### SELECTED EXCERPT

Thread: Re: [Docutils-develop] Uppercase "ASCII" in nodes.py (fwd)

Brought to you by: goodger, grubert, milde, tibs, wiemann

docutils-develop

Re: [Docutils-develop] Uppercase "ASCII" in nodes.py (fwd)

From: <gr...@us...> - 2009-10-19 09:42:41

hello,

any comments to this behaviour

* why 'ASCII' sometimes works and sometimes not ?
* why 'ASCII' is in uppercase, python/encodings has all lowercase ?

cheers
-- 

---------- Forwarded message ----------
Date: Mon, 12 Oct 2009 19:05:30 +0300
From: Firat Ozgul <ozg...@gm...>
To: gr...@us...
Subject: Re: [Docutils-develop] Uppercase "ASCII" in nodes.py

Hello,

No, those codes do not produce any errors on Python 2.6.3 that I have...

######

• _QUESTIONS_:
a - Answer these questions from the Docutils thread on uppercase "ASCII":
(i) On what date and at what time was Firat Ozgul's forwarded message sent?
(ii) According to the second bullet, in what case are the names in python/encodings?
(iii) Which Python version does the forwarded message say produced no errors?
b - Duplicate the Docutils thread on uppercase "ASCII" from "---------- Forwarded message" to "that I have...".
c - Go on with Firat Ozgul's reply in the Docutils thread on uppercase "ASCII", starting after its last sentence.
The listing after this point is separate material that has nothing to do with the Docutils thread.

### DATA SECTION

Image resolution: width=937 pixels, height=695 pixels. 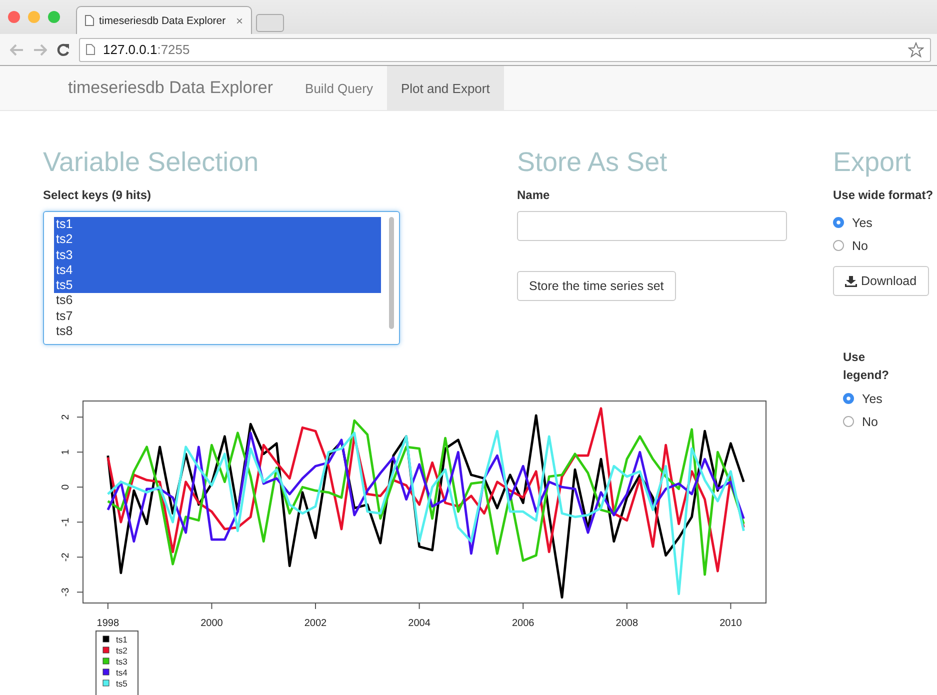 I want to click on download-icon, so click(x=851, y=281).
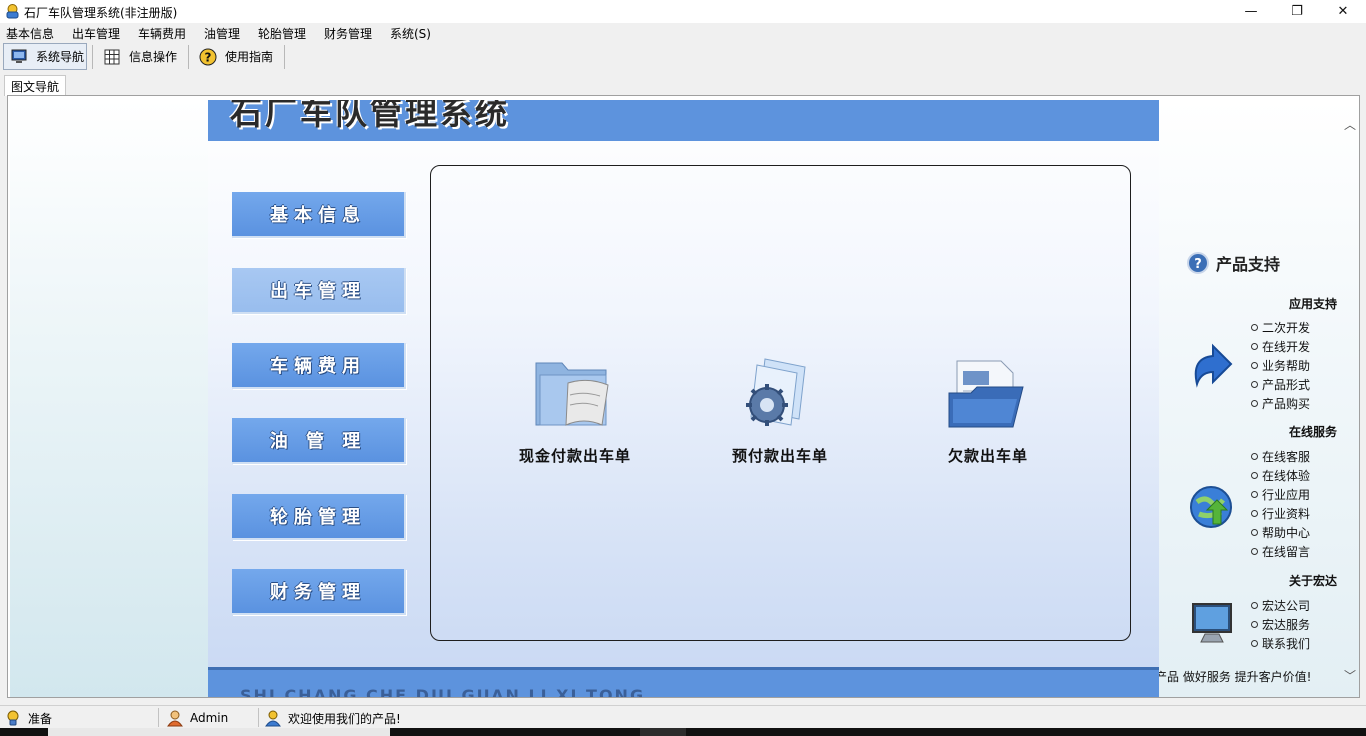 This screenshot has width=1366, height=736. I want to click on credit-dispatch-order-label: 欠款出车单, so click(988, 456).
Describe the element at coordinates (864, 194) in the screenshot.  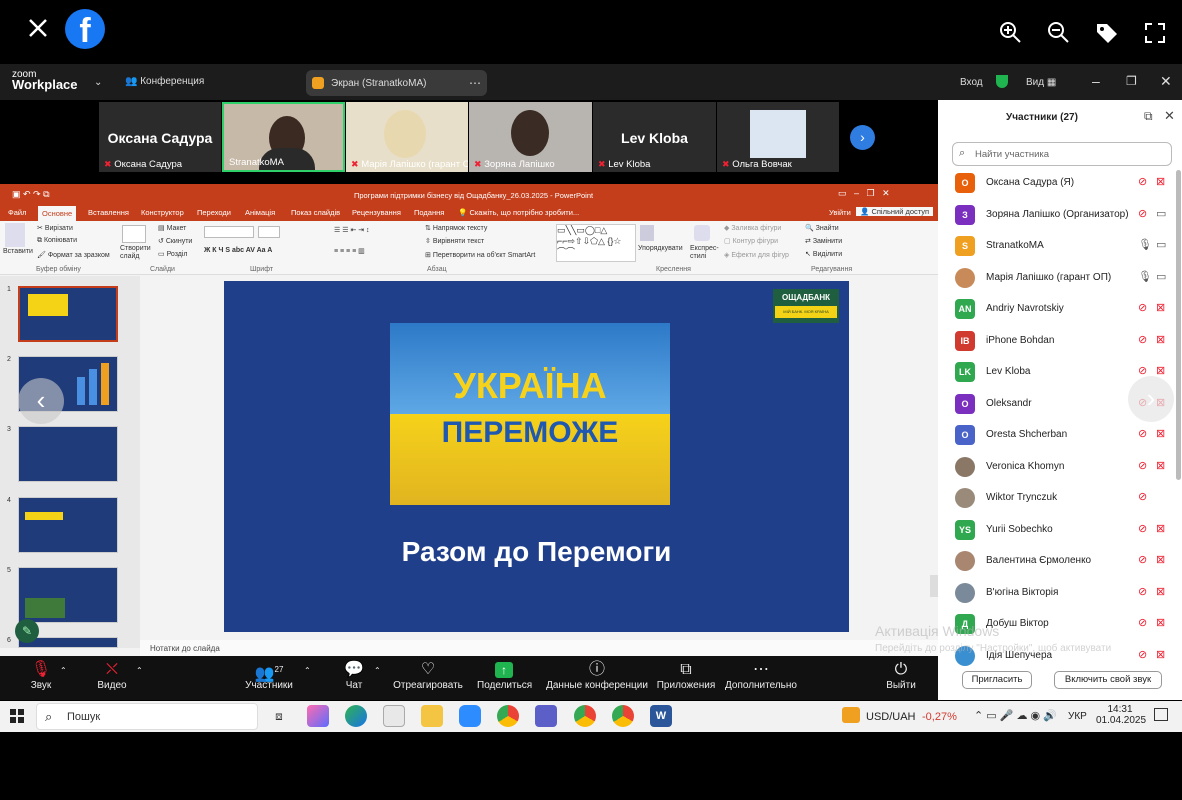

######

• _NUMBERED ANSWERS_:
a -
(i) Mon, 12 Oct 2009 19:05:30 +0300
(ii) All lowercase
(iii) Python 2.6.3

b -
---------- Forwarded message ----------
Date: Mon, 12 Oct 2009 19:05:30 +0300
From: Firat Ozgul <ozg...@gm...>
To: gr...@us...
Subject: Re: [Docutils-develop] Uppercase "ASCII" in nodes.py

Hello,

No, those codes do not produce any errors on Python 2.6.3 that I have...

c -
I have Docutils 0.6 compiled from source on Ubuntu Karmic Koala. And when I
try to "make html" in Sphinx, I get the error I mentioned in my previous
e-mail, unless I manually edit nodes.py to change uppercase "ASCII" to
lowercase "ASCII".

Thanks for the interest.

Firat Ozgul

2009/10/12 <gr...@us...>

> On Mon, 12 Oct 2009, Firat Ozgul wrote:
>
>  Hello,
>>
>> In Docutils 0.6, specifically in nodes.py, more specifically in the
>> make_id() function, the following line will cause an error:
>>
>> id = unicodedata.normalize('NFKD', id).encode('ASCII',
>> 'ignore').decode('ASCII')
>>
>> The encoding "ASCII" should be written in lowercase. So the line should
>> read:
>>
>> id = unicodedata.normalize('NFKD', id).encode('ascii',
>> 'ignore').decode('ascii')
>>
>> Otherwise the programs that use this function will produce this error:
>>
>>  File "/usr/local/lib/python2.6/dist-packages/docutils/nodes.py", line
>> 1845, in make_id
>>   encode('ASCII', 'ignore').decode('ASCII')
>> LookupError: unknown encoding: ASCII
>>
>
> does this ::
>
>  import unicodedata
>
>  id = u"abc def"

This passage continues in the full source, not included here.